After successful projects in DeLand and Hammond, the Habitat for Humanity group has turned its sights on Monticello.

A project dubbed "The Walnut Street Rejuvenation Program" has already begun, with groundbreaking on one lot and plans to build homes on five more lots on the street.

Habitat for Humanity has planned a neighborhood meeting at 2 p.m. on July 21 for those living around the area to hear what the group has planned for those remaining lots.

"We'll be talking about the lots we've been able to obtain there and just tell them what's going on and how we're going to fix up the neighborhood," said Larry McClure, a member of the Habitat for Humanity board.

McClure said early feedback from neighbors has been positive.

"They're just thrilled to death," he said.

Habitat for Humanity is slated to receive $25,000 a year for four years ($100,000 total) from the city of Monticello to buy the vacant lots on Walnut Street. The first year's funding was approved recently by the city council, and formal approval of the commitment is anticipated when the 2013-14 budget is approved July 22.

McClure said the project wouldn't have been possible without the city support.
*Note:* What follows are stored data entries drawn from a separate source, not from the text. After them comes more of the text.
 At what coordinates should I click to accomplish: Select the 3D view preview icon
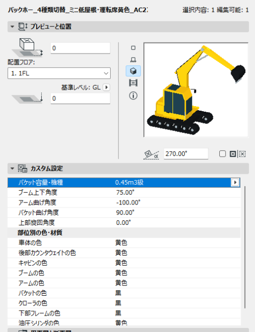[x=133, y=71]
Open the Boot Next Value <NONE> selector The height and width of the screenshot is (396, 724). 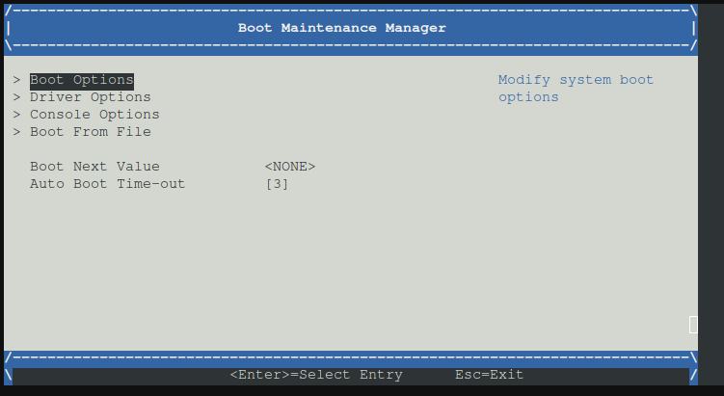coord(290,167)
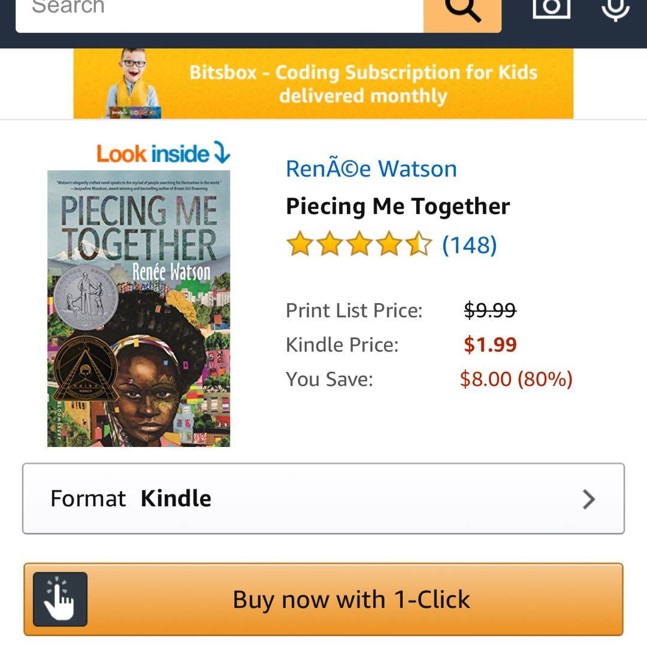Tap the star rating for this book

tap(358, 245)
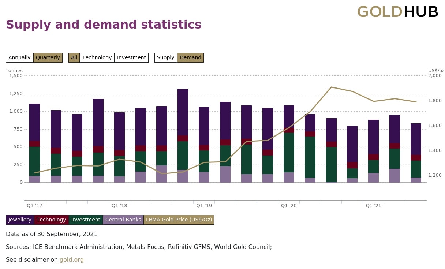Screen dimensions: 445x269
Task: Click the Q1 '19 timeline label
Action: 204,206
"It buys those four lots and that's what they want to accomplish," McClure said of the city's vision to reconstruct a fallen area of town. "They want to clean up the neighborhood.

"We wouldn't have even been able to buy a lot in Monticello (without that money)," McClure added.

Habitat for Humanity will buy one lot each year and begin work on a house on each. The group hopes to raise enough money to purchase a sixth lot, across the street.

"I've already had a donation for half of the price of the (sixth) lot," McClure said, adding that work on that piece of property would occur after the completion of work on the city-funded purchases.

McClure said the board has plans to continue work in other towns, listing projects in DeLand and Hammond on the future schedule. The short-term plan for Monticello could turn into a larger, 10-year plan encompassing othertowns in Piatt County if the money is available.

The urban renewal envisioned by Habitat for Humanity has received a lot of positive responses from former mayors, city council members and current city officials, McClure said. He is happy to be helping the community the only way he knows how.

"I was one of the original members, but didn't join the board until later," McClure said. "It's the only thing I do, now. I'm fully retired and spend my summers helping out."